# Rank your current top 5 Utah LE elk units.



## colorcountrygunner (Oct 6, 2009)

I don't have enough LE elk hunting experience to have any kind of an opinion at all, and I know things are always changing. Based on forum talk, however, I would imagine it might look something like this:

1) San Juan
2) Pahvant
3) Beaver
4) Boulder
5) Monroe

How'd I do? What changes would you make?


----------



## derekp1999 (Nov 17, 2011)

I don't have any experience on these top end units (and likely never will), but here's the order they are in by the 2015 drawing results:

Archery: Monroe, San Juan, Beaver, Boulder, Pahvant
Early Rifle: Monroe, Pahvant, San Juan, Beaver, SW Desert
Late Rifle: Monroe, Pahvant, Beaver, San Juan, Boulder
Muzzleloader: Monroe, San Juan, Beaver, Boulder, Pahvant


----------



## JuddCT (Sep 7, 2007)

I'm glad neither of you mentioned my favorite. 

Sent from my iPhone using Tapatalk


----------



## derekp1999 (Nov 17, 2011)

JuddCT said:


> I'm glad neither of you mentioned my favorite.
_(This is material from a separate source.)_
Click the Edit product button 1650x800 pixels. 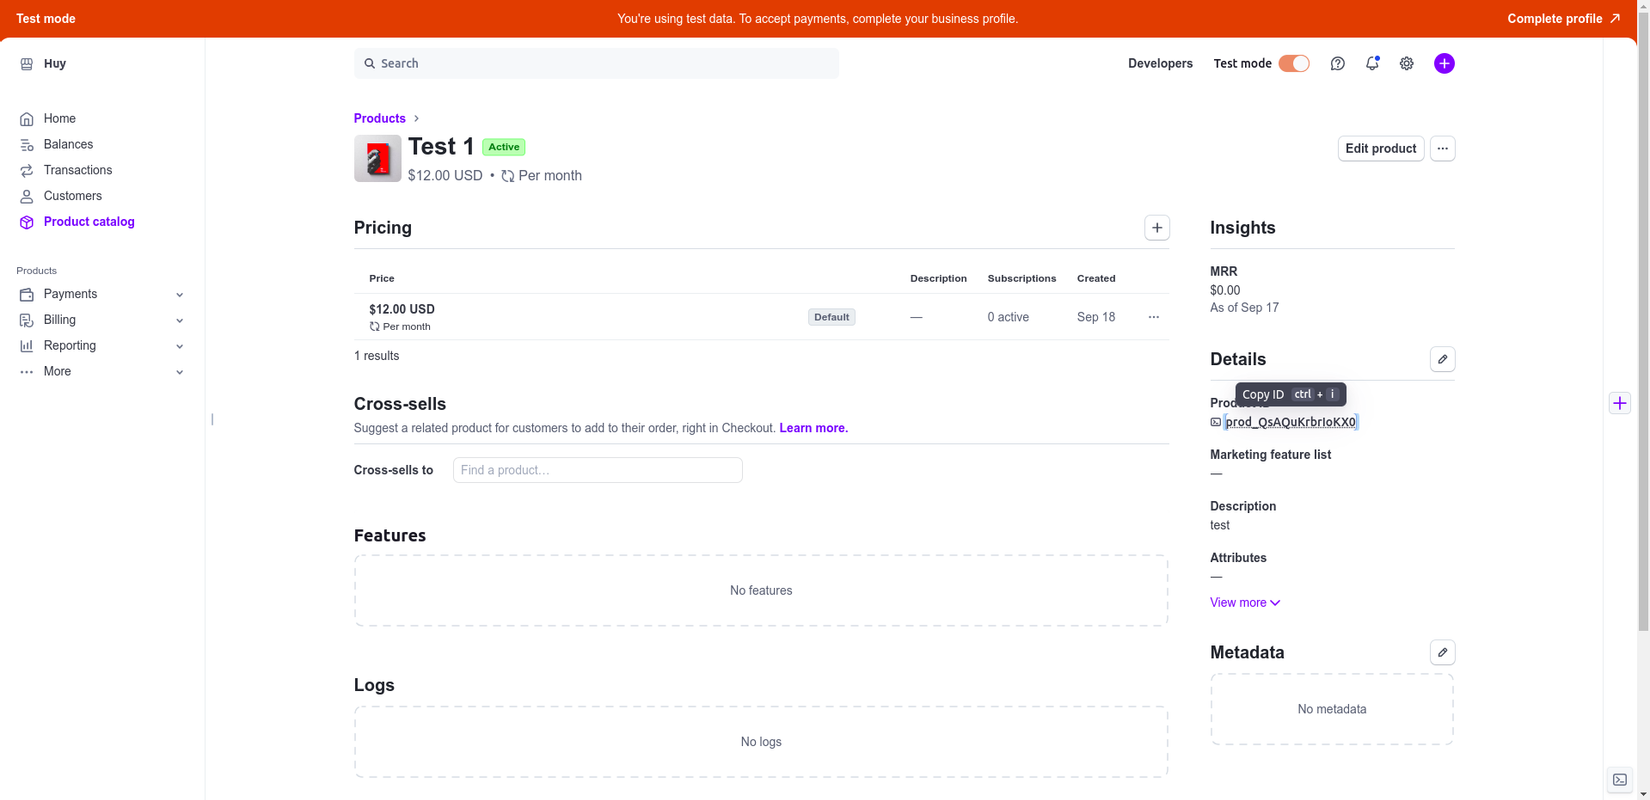coord(1380,149)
I think everyone should put in for Cache, North ;-)


----------



## MWScott72 (May 23, 2011)

Yep, those 5-6 are it. Crazy thing is that you can have a stellar hunt on the next tier of units down, yet there are those that will put in until retirement age to hunt one of the top 5 or 6 units. Oh well, better odds for the rest of us on the "lesser" units!


----------



## littlebighorn (Feb 14, 2009)

derekp1999 said:


> I don't have any experience on these top end units (and likely never will), but here's the order they are in by the 2015 drawing results:
> 
> Archery: Monroe, San Juan, Beaver, Boulder, Pahvant
> Early Rifle: Monroe, Pahvant, San Juan, Beaver, SW Desert
> ...


Interesting Monroe is top on all those. 
Spider bull residue??


----------



## Vanilla (Dec 11, 2009)

I don't know how derekp figured those ranks, but if it is on difficulty of draw the Monroe just doesn't have that many tags anymore. That would impact it a lot.


----------



## MuscleWhitefish (Jan 13, 2015)

The 2016 Anecdotal ranks of LE Elk

1. Pahvant

2. San Juan

3. Book Cliffs Roadless

4. Beaver

5. Boulder

6. Book Cliffs Bitter Creek

7. Southwest Desert

8. Monroe

9. Panguitch Lake

10. Dutton

11. Fish Lake

12. Manti 

13. Wasatch

14. Cache South

15. La Sal

16. Nebo

17. Stansbury

18. Three Corners

19. Deep Creek

20. Anthro

21. Pilot Mountain

22. Diamond Mountain

23. Cache North

24. Grouse Creek

25. Cache Meadowville

26. Paunsaugunt 

All of the above rankings were made up on the spot. :mrgreen:


----------



## derekp1999 (Nov 17, 2011)

Vanilla said:


> I don't know how derekp figured those ranks, but if it is on difficulty of draw the Monroe just doesn't have that many tags anymore. That would impact it a lot.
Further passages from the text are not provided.